What to work on
Could you update the listing, starting with the line that contains "Screen dimensions: 1087x633" and going on through the end of the listing, so that "club badge" becomes "crest" and nothing else changes?

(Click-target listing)

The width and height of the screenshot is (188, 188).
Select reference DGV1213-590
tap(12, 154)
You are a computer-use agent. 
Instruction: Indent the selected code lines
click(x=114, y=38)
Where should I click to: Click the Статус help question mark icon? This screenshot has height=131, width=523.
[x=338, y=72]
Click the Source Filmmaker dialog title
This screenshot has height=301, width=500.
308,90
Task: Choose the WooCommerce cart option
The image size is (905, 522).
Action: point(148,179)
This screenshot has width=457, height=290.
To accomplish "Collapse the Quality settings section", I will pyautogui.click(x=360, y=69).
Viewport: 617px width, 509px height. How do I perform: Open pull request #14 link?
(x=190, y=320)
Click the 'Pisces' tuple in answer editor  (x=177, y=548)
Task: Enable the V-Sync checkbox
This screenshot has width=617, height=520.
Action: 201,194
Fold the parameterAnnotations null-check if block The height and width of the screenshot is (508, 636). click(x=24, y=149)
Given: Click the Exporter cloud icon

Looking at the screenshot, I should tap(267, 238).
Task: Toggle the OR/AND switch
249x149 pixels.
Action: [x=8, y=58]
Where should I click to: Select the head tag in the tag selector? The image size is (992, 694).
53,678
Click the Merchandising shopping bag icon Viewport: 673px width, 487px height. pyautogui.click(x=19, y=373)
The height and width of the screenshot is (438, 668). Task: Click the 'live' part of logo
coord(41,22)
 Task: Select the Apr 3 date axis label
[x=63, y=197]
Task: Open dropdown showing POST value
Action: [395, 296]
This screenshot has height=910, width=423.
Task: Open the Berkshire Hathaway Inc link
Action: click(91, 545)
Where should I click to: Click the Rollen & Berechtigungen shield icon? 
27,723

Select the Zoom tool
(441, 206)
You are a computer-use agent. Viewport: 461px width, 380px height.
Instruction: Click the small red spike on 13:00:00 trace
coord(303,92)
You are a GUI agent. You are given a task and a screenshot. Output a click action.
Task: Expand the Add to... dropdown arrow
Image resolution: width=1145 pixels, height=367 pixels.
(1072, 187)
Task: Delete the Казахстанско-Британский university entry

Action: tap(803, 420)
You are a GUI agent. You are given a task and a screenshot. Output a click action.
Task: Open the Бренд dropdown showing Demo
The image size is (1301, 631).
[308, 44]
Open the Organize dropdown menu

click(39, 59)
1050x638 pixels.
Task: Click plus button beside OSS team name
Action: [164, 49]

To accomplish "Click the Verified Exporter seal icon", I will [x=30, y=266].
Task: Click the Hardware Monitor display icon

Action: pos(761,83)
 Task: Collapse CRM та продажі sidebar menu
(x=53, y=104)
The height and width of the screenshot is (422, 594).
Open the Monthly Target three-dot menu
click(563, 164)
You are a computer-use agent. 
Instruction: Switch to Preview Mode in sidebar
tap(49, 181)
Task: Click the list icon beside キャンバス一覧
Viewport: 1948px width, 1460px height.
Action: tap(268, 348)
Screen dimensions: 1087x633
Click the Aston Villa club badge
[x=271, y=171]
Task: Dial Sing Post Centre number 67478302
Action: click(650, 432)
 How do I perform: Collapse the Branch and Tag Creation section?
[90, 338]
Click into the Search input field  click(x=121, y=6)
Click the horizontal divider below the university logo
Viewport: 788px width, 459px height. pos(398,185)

Correct response
Screen dimensions: 1087x633
Click the Aston Villa crest
[x=271, y=171]
Task: Dial Sing Post Centre number 67478302
Action: click(650, 432)
 How do I perform: Collapse the Branch and Tag Creation section?
[90, 338]
Click into the Search input field  click(x=121, y=6)
Click the horizontal divider below the university logo
Viewport: 788px width, 459px height. pos(398,185)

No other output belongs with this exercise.